Todavia, a educadora, sequer por um momento, desistiu de seguir em frente. Ela alugou uma casa e com as poucas coisas que usufruia na época, mudou-se.

“Pessoas já tiveram a coragem de dizer na minha cara que eu posso até ser organizada, mas que por ser negra e, ainda por cima, ter aids, não ficaria bem os seus filhos ficarem perto”, falou ao relembrar as situações de racismo das quais foi vítima.

“Acho que nasci para ser professora, pois amo repartir, retroalimentar experiências, conhecimentos e valores. Tenho sede de livros, por mim todas as mulheres deveriam ter a chance de estudar, de capacitar para a vida social, de passar pelo Projeto Cidadã Posithiva I, de buscar saberes para enfrentar o preconceito e a discriminação. A cada ano, vamos descobrindo que aquele simples gesto de que o “senhor gosta da escrava’ não é amor, é estupro. Só porque somos negras, olham torto quando nos apresentamos como juíza, advogada, médica, professora. Nota-se a diferença de tratamento. Ergo minha cabeça e vou em frente. Estudei para ter uma profissão, mas independentemente disso, sou mulher cis, tenho meus direitos como cidadã brasileira, negra, filha, mãe, avó.

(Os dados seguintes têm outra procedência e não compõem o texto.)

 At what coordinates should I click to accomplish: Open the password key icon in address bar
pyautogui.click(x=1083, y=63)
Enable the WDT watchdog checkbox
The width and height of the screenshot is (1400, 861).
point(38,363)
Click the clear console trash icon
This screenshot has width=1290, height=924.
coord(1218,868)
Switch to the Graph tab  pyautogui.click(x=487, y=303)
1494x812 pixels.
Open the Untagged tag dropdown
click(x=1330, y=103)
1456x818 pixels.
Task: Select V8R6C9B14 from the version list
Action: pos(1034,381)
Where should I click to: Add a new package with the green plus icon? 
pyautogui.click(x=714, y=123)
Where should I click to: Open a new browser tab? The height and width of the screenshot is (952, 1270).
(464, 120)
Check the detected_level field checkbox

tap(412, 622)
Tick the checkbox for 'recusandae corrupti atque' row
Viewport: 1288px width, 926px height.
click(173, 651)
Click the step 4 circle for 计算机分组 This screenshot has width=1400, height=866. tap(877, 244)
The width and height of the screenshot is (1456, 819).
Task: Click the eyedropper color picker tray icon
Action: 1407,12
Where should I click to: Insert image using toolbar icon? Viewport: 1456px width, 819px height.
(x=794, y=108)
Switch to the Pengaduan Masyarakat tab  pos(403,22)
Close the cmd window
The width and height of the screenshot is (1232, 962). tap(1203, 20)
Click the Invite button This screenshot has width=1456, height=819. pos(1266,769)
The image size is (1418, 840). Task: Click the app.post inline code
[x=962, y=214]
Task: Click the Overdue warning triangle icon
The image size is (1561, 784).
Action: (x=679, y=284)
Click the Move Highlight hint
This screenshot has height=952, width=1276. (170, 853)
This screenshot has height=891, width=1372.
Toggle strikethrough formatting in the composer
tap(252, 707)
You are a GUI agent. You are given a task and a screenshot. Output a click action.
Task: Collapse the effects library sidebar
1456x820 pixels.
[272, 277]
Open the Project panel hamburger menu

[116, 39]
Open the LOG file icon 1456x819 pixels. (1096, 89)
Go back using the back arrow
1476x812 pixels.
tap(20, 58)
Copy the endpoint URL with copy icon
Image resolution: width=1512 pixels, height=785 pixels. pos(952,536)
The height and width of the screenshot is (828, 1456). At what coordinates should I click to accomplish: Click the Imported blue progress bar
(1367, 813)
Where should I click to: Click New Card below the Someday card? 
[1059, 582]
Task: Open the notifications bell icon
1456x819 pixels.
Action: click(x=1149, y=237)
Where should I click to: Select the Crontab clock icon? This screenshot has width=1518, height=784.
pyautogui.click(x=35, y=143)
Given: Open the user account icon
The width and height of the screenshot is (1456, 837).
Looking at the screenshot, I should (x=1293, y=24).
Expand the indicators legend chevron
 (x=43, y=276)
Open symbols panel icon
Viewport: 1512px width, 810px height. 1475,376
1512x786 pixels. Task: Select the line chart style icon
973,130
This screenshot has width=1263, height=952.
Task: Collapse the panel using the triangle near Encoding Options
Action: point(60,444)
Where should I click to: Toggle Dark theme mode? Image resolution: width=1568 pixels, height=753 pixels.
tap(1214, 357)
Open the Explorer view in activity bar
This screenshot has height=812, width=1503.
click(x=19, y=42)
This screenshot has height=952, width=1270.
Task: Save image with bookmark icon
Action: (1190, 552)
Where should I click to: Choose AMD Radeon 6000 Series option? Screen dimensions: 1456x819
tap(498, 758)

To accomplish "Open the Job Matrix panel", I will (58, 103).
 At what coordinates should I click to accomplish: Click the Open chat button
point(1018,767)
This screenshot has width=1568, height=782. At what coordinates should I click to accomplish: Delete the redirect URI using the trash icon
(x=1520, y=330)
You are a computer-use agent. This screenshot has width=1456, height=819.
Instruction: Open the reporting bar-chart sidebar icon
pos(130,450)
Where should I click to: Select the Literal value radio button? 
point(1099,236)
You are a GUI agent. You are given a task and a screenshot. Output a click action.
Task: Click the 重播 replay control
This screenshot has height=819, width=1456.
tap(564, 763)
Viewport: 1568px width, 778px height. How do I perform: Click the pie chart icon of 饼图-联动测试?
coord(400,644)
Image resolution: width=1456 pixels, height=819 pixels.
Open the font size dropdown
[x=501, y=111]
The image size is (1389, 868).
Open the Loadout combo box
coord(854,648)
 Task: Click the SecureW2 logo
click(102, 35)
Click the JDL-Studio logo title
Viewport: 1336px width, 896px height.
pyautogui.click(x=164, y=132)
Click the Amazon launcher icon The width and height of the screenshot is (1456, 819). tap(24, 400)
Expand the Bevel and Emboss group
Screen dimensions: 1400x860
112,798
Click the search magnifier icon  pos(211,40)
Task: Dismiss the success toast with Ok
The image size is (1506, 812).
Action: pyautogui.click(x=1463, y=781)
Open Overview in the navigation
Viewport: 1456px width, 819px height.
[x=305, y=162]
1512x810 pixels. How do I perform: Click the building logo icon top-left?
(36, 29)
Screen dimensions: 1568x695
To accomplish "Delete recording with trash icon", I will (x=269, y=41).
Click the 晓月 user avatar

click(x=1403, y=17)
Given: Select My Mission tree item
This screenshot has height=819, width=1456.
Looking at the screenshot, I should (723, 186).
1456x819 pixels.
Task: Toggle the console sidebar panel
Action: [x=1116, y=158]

“Considerando que as mulheres negras vivendo com HIV/aids são as que estão em maior número de óbitos, que mais sofrem tanto desigualdades sociais quanto racismo institucional, além do machismo e estereótipos patriarcais, o mercado de trabalho, na maioria das vezes, não é acessível para nós. Ainda mais se associarmos o estigma relacionado ao HIV. Podemos trazer um recorte de situações que as colocam em depressão, problemas de saúde mental e evasão ao tratamento”.

Sonhos de futuro

“Creio que o meu sonho seja o de todas MVHAS: a cura já. Mas enquanto ela não vem, que possamos ter uma política pública eficaz de reparação e combate às desigualdades que determinam a resposta à aids no país, acerca da integralidade do cuidado de todas as mulheres, de acordo com suas especificidades em seus respectivos contextos de vida, considerando marcadores de raça, gênero, classe, deficiência e territorialidade.”

Maria Georgina se define com a palavra alegria. “Ao mesmo tempo que choro, que as lágrimas descem pelo rosto, sinto a alegria que dá para continuar meu caminho”.

Neste Novembro Negro ela deixa uma mensagem de solidariedade, força, acalento e empoderamento para todas as pessoas negras, em especial para as mulheres negras que compõem a pirâmide social: “Que todos os 365 dias do ano sejam de empatia e solidariedade, pois nossas sombras são da mesma cor”.